Looking for a sweet teen binge this summer? Paramount+ is serving up the perfect remedy with its new movie Honor Society.
Following the titular Honor (Angourie Rice, Mare of Easttown), she’s a girl on a mission as her senior year approaches its end. Eager to make it into Harvard, she’s assuming she’ll be guidance counselor Mr. Calvin’s (Christopher Mintz-Plasse) first pick for a recommendation, but she soon learns that’s not the case.
Willing to do anything it takes to earn the coveted rec, Honor comes up with a plan to take down her top three student competitors, one of which happens to be outcast, Michael (Stranger Things‘ Gaten Matarazzo). The only problem? She begins to fall for the competition. Below, Matarazzo fills us in on his character and what to expect.
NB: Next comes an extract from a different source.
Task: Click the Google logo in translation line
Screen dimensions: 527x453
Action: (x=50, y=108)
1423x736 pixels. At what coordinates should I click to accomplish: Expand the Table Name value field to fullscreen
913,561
(Credit: Michael Courtney/Nickelodeon/Paramount+)
Honor Society may be considered a teen rom-com, but it’s a little different from its predecessors. How do you think the movie diverts from expectations when it comes to the genre?
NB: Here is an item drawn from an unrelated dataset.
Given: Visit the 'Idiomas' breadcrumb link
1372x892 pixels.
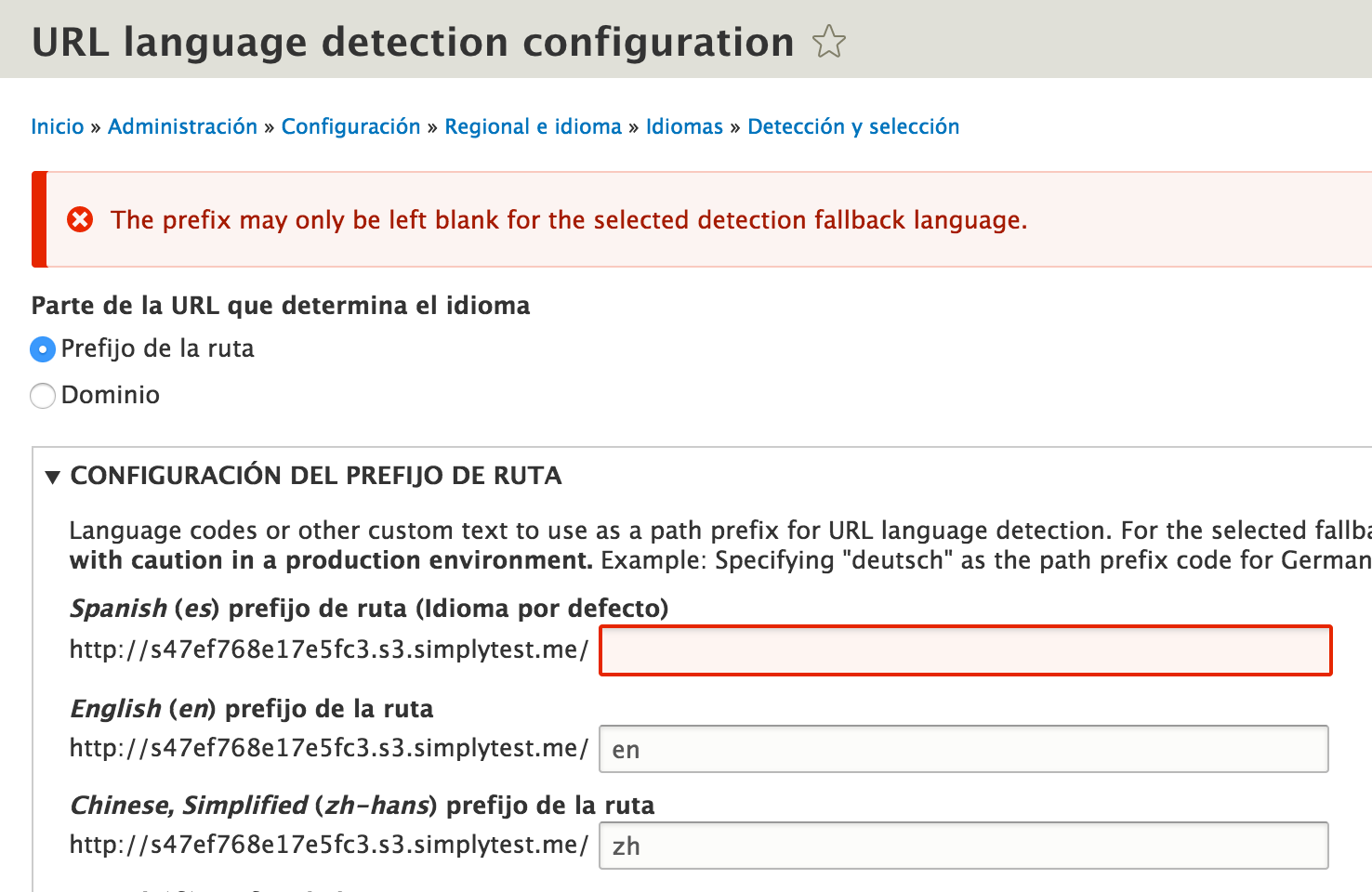Looking at the screenshot, I should pyautogui.click(x=684, y=125).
Gaten Matarazzo: I think in a fun way, it’s just honest about the way that teenagers think and act around each other, which is really interesting and really rare. Of course, there’s a lot of absurdity. It’s a teen comedy, it’s a teen rom-com. So it’s going to break the laws of social physics in some aspects. But for the most part, it felt like I was playing real people, that I was acting around real people, which is really fun.
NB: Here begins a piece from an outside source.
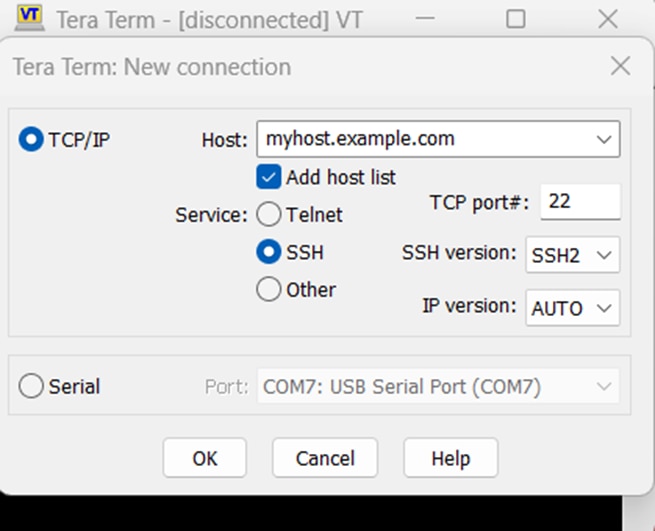Screen dimensions: 655x531
Task: Open the SSH version dropdown
Action: tap(573, 255)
What will surprise fans the most about your character Michael?
When it comes to a lot of characters that are portrayed as nerdy, back of the class, don’t really talk, scared of girls, they’re usually portrayed as they’ll do anything to be with the girl that talks to them and drop everything around them. And I think what’s interesting about Michael is that he doesn’t like them either. There’s this notion that the minute that they’re allowed to be in these groups or anybody in these pockets or crowds is nice to them that they are all of a sudden going to be open arms and excited to be around these people.
(Credit: Michael Courtney/Nickelodeon/Paramount+)
Why in the hell would they even like you when they’ve been treated like crap by you for so long? And I think it’s real and it’s honest. I always hated these movies where these guarded characters were all of a sudden just switching [sides]. And it was really interesting to play a character where he was upfront and open about the fact that he doesn’t like you either.
Considering the movie’s rom-com theme, is that a genre you’d like to explore more, or is there another genre on your acting wish list?
I don’t really focus on genres. If I like a character and I like the script, then I’ll go for it. I would love to expand when it comes to genres. I’d love to play new characters. I like a challenge. I like something that’s going to be different from what I’ve done before. So I’m hoping that anything that comes along next is quite different from Michael and Dustin.
You have a chance to show off your musical skills in this movie. You even play piano, was that scripted or something you pitched?
I don’t play. That was scripted from the get-go. The singing and the piano playing. I’ve been what I like to think of as a singer my whole life. But playing the piano is not something… It’s something I’ve tried five different times and never followed through on. So I know chord progressions. I know scales. I know how to read music if you give me 10 minutes per note. And that’s pretty much it. And so I spent hours working on that one little bit of Alicia Keys.
I would’ve never known. I honestly thought you could play the piano.
I got there and I couldn’t even play, so I was miming the whole time. But it worked, we got it.